Next part.
As you know, we have some newer code, posted here
https://github.com/realizator/stereopi-fisheye-robot
Please notice, that for this experimrnt I've used new
Buster OpenCV image. You can find this link in GitHub repo too.
I can suggest, that having V2 cameras you think, that this "fisheye" code is not your case. Actually this code works for the "classic FOV" cameras too, AND support fisheye cameras.
As I mentioned in related
article, this code has some important updates, like "all code inside" instead of using external calibration libraries. Also we used some tricks to increase calibration quality.

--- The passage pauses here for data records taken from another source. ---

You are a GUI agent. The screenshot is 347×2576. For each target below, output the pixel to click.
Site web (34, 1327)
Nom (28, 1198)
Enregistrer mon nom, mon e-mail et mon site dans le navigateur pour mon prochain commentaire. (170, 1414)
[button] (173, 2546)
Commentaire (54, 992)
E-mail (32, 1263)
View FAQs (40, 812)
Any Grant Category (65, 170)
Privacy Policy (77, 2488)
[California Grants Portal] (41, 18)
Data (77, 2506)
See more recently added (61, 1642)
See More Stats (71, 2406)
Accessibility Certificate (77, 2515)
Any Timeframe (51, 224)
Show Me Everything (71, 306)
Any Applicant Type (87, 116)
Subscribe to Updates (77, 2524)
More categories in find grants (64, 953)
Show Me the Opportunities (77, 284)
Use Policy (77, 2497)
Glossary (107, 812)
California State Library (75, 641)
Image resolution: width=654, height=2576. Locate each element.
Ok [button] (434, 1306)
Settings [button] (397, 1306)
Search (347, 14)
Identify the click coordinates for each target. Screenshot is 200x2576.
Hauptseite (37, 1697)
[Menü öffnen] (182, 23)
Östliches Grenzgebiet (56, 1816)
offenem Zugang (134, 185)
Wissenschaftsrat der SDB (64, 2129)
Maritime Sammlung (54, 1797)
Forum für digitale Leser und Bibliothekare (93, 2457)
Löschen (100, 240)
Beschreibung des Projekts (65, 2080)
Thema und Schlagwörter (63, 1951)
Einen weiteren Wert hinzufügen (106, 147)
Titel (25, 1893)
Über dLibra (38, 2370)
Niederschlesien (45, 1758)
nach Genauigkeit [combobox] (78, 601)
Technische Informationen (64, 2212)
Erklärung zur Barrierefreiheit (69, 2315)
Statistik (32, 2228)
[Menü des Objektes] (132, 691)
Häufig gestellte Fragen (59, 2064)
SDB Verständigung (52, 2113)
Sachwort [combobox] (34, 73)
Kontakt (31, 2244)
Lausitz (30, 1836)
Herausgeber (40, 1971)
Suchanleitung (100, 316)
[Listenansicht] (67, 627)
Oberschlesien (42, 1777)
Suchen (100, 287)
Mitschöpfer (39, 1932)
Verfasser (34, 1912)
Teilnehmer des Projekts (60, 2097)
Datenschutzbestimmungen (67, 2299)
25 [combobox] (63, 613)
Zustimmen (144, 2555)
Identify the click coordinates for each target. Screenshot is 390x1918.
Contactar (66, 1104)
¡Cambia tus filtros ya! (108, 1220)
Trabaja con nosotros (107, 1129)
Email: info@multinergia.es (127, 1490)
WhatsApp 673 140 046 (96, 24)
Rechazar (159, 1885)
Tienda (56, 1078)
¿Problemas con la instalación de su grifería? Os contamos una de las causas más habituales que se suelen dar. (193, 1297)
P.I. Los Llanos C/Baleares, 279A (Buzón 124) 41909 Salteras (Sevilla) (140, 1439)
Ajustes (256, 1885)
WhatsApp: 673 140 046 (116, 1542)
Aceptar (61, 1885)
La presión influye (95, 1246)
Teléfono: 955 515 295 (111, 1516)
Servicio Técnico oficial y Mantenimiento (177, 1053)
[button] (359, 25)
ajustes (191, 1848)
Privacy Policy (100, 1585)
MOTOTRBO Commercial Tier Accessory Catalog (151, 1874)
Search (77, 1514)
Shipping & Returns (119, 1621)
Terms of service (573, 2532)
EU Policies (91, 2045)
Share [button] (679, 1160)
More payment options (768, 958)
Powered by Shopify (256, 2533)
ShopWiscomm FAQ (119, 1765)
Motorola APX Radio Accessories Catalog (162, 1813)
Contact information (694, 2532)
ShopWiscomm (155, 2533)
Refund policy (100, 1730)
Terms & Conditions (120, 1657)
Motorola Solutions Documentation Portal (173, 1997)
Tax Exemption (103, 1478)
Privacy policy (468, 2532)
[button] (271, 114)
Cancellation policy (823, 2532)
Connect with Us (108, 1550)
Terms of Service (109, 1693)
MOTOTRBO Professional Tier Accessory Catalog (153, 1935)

So I decided to suggest your images as an input for this code.
One notice. For improving chessboard detection quality we use a trick. For finding chessboard corners we use images with twice bigger resolution, and after that we decrease both X and Y coordinates of every corner twice, and use that data. So 4th script in this repo actually uses images with bigger resolution (taken in script 2_chess_cycle.py).
But your set has lower resolution, so to make your images set "compatible" I've commented this tricky code. I mean rows from 124 and up to 131.
Here is a screenshot before commenting:
And screenshot after:
Also original version of this script use file name "scene_1280x480_1.png" in a row 58 to show you final result. I changed it to "scene_640x240_1.png"
And here is the result of fisheye-enabled calibration:
Full resolution image:
http://stereopi.com/sites/default/files ... _scrot.png
First line with the 2 images shows last two chessboard detections.
Second line with 2 images (Left_UNDISTORTED and Right_UNDISTORTED) shows you images after removing fisheye
distortion. It's fun, but actually even V2 cameras has a small fisheye
distortion
And the last line with 2 images (Left STEREO CALIBRATED and Right STEREO CALIBRATED) shows you two images, rectified as a stereopair.
Brief conclusion: you may use our newest fisheye code to work with your non-fisheye cameras!